**Task objective**:
Go to the line in the entries below that holds "Open the AutoK3s Explorer dropdown chevron" and repeat exactly from there through the line that holds "Open the Qty", inclusive.

**The input**:
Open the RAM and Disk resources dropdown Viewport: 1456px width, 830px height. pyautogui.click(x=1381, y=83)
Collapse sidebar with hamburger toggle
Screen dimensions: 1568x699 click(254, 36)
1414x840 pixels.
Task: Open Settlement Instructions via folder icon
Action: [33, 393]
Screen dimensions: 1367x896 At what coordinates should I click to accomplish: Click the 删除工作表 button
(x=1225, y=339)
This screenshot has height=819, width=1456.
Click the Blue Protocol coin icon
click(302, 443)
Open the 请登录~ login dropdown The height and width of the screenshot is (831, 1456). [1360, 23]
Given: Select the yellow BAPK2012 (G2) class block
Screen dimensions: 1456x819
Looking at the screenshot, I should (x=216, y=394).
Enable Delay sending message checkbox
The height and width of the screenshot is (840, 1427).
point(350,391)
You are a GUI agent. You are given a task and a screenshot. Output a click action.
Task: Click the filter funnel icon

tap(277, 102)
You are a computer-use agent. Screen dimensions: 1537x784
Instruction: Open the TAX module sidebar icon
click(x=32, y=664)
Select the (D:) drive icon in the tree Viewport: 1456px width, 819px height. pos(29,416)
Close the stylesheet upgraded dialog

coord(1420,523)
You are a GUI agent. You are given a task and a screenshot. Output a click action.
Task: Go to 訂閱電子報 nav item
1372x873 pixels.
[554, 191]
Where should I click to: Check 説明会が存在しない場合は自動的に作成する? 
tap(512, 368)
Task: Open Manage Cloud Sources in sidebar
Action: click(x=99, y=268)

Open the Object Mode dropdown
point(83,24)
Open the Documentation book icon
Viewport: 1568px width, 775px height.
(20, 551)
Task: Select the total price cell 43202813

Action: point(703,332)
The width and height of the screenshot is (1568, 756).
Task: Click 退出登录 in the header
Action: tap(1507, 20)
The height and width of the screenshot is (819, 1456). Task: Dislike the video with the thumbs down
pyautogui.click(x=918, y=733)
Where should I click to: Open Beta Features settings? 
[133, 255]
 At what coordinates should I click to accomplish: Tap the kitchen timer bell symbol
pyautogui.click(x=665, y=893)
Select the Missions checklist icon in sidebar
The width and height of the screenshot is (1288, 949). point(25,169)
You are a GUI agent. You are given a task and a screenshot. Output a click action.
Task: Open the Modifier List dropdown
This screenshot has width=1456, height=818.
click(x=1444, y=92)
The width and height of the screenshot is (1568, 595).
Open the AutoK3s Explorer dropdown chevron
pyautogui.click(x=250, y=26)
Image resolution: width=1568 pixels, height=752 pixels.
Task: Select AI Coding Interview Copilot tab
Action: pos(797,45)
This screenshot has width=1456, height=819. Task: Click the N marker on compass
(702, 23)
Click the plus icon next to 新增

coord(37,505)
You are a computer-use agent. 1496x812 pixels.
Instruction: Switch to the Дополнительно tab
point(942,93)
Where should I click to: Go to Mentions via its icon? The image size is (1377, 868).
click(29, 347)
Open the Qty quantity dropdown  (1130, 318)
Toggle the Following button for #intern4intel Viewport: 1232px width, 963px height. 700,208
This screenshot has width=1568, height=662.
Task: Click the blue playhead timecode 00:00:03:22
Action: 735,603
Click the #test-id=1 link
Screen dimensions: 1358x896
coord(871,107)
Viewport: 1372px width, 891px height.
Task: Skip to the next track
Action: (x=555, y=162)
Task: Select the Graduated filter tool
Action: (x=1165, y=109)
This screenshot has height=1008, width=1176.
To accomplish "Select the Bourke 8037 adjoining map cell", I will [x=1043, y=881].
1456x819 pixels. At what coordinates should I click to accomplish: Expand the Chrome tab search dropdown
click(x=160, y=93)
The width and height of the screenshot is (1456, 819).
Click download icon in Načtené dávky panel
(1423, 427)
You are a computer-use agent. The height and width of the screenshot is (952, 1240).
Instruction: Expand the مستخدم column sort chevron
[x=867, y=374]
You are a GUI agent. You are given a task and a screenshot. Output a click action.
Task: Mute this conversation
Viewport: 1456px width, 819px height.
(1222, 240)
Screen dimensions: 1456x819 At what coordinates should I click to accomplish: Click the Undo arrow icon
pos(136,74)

**Answer to the problem**:
Open the AutoK3s Explorer dropdown chevron
pyautogui.click(x=250, y=26)
Image resolution: width=1568 pixels, height=752 pixels.
Task: Select AI Coding Interview Copilot tab
Action: pos(797,45)
This screenshot has width=1456, height=819. Task: Click the N marker on compass
(702, 23)
Click the plus icon next to 新增

coord(37,505)
You are a computer-use agent. 1496x812 pixels.
Instruction: Switch to the Дополнительно tab
point(942,93)
Where should I click to: Go to Mentions via its icon? The image size is (1377, 868).
click(29, 347)
Open the Qty quantity dropdown  (1130, 318)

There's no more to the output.